Saúl Canelo Álvarez put his support for Mexico into three words on social media: “hoy se gana.” The message landed in Guadalajara on the day the Tricolor was drawing attention ahead of its World Cup match against South Korea, and it immediately put the boxer back in the middle of the conversation around the national team.
The post matters because Guadalajara is not just any stop on the calendar. Mexico will face South Korea at the estadio Guadalajara on Thursday, 18 June, at 19:00 hours, Mexico City time, in a match that will be the first World Cup game for the Tricolor in the capital of Jalisco. The stadium can hold 45,664 fans, and the timing gives Canelo’s message a local edge: he is from the city, and the game is being played on his ground.

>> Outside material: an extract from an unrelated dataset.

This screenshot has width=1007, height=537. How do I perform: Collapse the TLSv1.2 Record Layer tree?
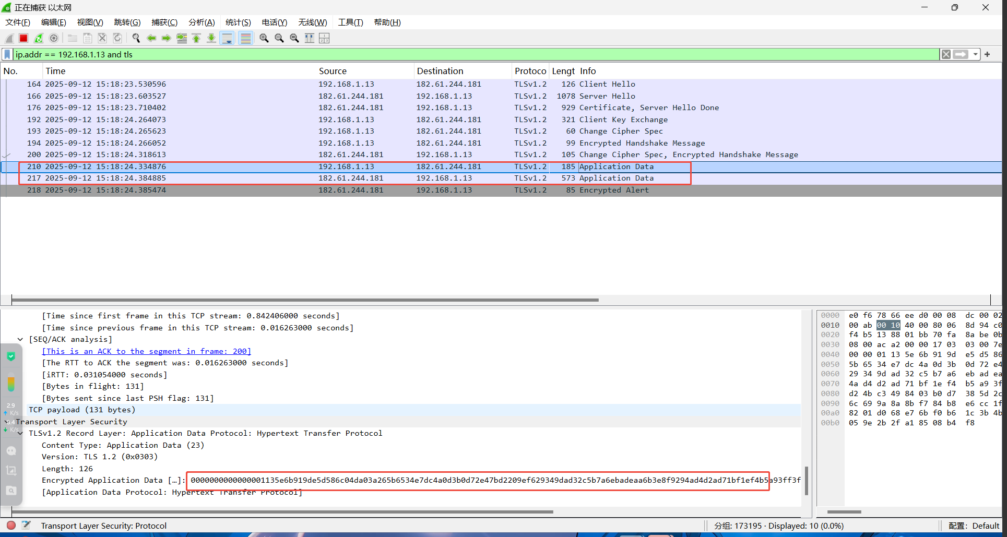20,433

Álvarez had already shown how visible he can be around this tournament. He attended the inaugural match of the Mundial 2026 between México and Sudáfrica at the estadio Ciudad de México with his wife, Fernanda Gómez. Both wore green bomber jackets with the phrase “Viva México cab...”, and when fans in one of the stadium boxes recognized him and chanted his name, he answered with a raised thumb. It was the kind of brief public gesture that turned a box seat into a headline.
There is also a reason fans are watching for more than a message. Many expect Canelo to appear in Guadalajara, but his attendance is not confirmed. That uncertainty sits beside a more concrete fact: he last fought at the estadio Guadalajara on 6 May 2023, when he faced John Ryder before more than 60,257 people. The setting, the city and the moment all point toward a possible return to the stands, even as nothing official has been announced.
For now, the boxer’s post is the clearest sign of where he stands. He is recovering from elbow surgery after his loss to Terence Crawford in September 2025, his rehabilitation has been slower than expected, and his next fight is set for September against Christian Mbilli in Riad, Arabia Saudita. Until then, Canelo has given Mexico something simple before a large game in his hometown: a public vote of confidence, and a reason for the crowd to keep looking toward the box seats.